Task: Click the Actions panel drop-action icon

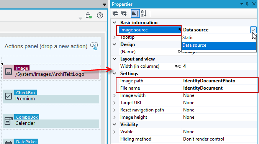Action: point(94,46)
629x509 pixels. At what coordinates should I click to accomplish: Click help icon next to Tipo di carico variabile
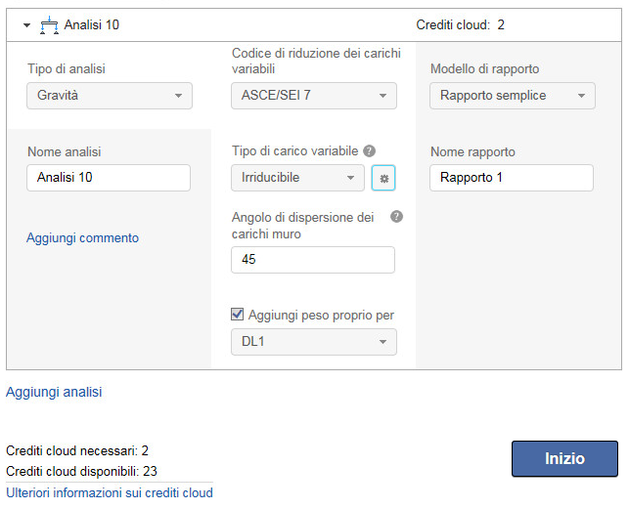(x=369, y=151)
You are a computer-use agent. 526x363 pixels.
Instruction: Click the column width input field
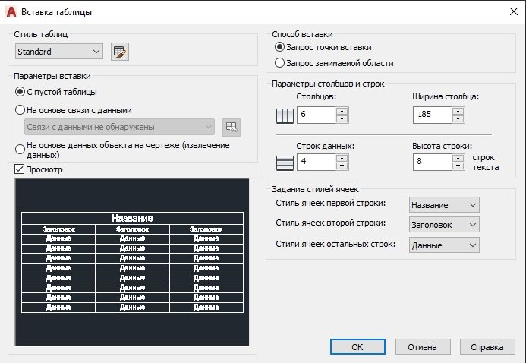tap(433, 115)
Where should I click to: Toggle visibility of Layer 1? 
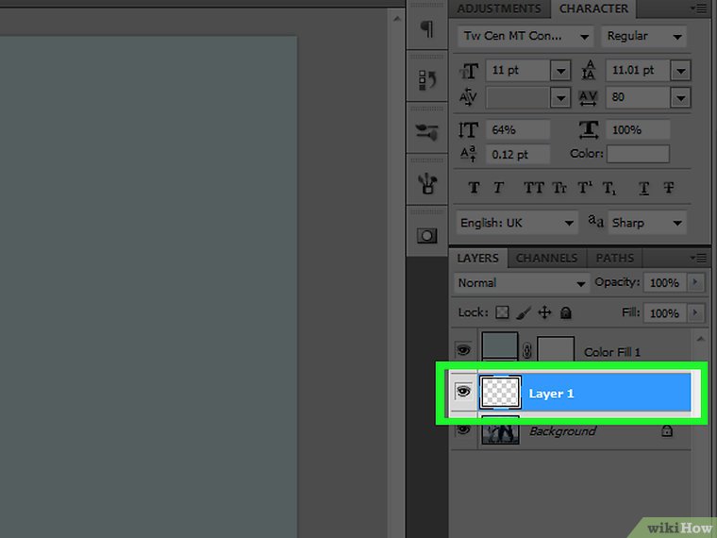(x=463, y=392)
---
## Problem
Please write out the whole listing exactly, but not the pictures in it.

## Your response
Task: Click the Actions panel drop-action icon

Action: point(94,46)
629x509 pixels. At what coordinates should I click to accomplish: Click help icon next to Tipo di carico variabile
(x=369, y=151)
You are a computer-use agent. 526x363 pixels.
Instruction: Click the column width input field
tap(433, 115)
Where should I click to: Toggle visibility of Layer 1? 
(x=463, y=392)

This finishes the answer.